[Opening Information section]

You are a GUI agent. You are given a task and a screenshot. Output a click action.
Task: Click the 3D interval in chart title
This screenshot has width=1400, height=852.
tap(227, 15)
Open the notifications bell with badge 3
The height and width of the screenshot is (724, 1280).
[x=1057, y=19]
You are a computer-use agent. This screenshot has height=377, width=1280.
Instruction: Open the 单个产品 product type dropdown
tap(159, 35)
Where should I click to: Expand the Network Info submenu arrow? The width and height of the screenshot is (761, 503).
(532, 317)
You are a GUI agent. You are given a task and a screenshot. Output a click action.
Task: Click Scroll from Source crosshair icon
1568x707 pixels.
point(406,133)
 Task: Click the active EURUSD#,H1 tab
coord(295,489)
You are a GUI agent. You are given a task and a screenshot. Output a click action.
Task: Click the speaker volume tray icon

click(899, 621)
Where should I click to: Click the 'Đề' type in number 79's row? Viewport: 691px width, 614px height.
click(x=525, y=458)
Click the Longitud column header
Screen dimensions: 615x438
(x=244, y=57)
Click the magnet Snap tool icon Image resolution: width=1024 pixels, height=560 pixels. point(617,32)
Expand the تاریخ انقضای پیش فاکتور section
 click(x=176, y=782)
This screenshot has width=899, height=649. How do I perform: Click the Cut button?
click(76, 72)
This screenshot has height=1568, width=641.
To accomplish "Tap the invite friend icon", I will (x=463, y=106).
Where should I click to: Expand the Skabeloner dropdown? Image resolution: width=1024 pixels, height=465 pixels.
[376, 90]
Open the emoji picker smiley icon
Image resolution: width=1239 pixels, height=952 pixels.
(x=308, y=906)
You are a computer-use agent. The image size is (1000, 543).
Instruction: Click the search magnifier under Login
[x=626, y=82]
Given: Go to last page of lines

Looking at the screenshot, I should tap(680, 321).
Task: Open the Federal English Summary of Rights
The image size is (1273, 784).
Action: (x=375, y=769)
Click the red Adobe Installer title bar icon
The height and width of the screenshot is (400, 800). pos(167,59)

[Closing Information section]

Every entry must be given again exactly as it reads.

You are a GUI agent. You are given a task and a screenshot. Output a click action.
Task: Click the 3D interval in chart title
This screenshot has width=1400, height=852.
tap(227, 15)
Open the notifications bell with badge 3
The height and width of the screenshot is (724, 1280).
[x=1057, y=19]
You are a computer-use agent. This screenshot has height=377, width=1280.
Instruction: Open the 单个产品 product type dropdown
tap(159, 35)
Where should I click to: Expand the Network Info submenu arrow? The width and height of the screenshot is (761, 503).
(532, 317)
You are a GUI agent. You are given a task and a screenshot. Output a click action.
Task: Click Scroll from Source crosshair icon
1568x707 pixels.
point(406,133)
 Task: Click the active EURUSD#,H1 tab
coord(295,489)
You are a GUI agent. You are given a task and a screenshot. Output a click action.
Task: Click the speaker volume tray icon

click(899, 621)
Where should I click to: Click the 'Đề' type in number 79's row? Viewport: 691px width, 614px height.
click(x=525, y=458)
Click the Longitud column header
Screen dimensions: 615x438
(x=244, y=57)
Click the magnet Snap tool icon Image resolution: width=1024 pixels, height=560 pixels. point(617,32)
Expand the تاریخ انقضای پیش فاکتور section
 click(x=176, y=782)
This screenshot has width=899, height=649. How do I perform: Click the Cut button?
click(76, 72)
This screenshot has height=1568, width=641.
To accomplish "Tap the invite friend icon", I will (x=463, y=106).
Where should I click to: Expand the Skabeloner dropdown? Image resolution: width=1024 pixels, height=465 pixels.
[376, 90]
Open the emoji picker smiley icon
Image resolution: width=1239 pixels, height=952 pixels.
(x=308, y=906)
You are a computer-use agent. The image size is (1000, 543).
Instruction: Click the search magnifier under Login
[x=626, y=82]
Given: Go to last page of lines

Looking at the screenshot, I should tap(680, 321).
Task: Open the Federal English Summary of Rights
The image size is (1273, 784).
Action: (x=375, y=769)
Click the red Adobe Installer title bar icon
The height and width of the screenshot is (400, 800). pos(167,59)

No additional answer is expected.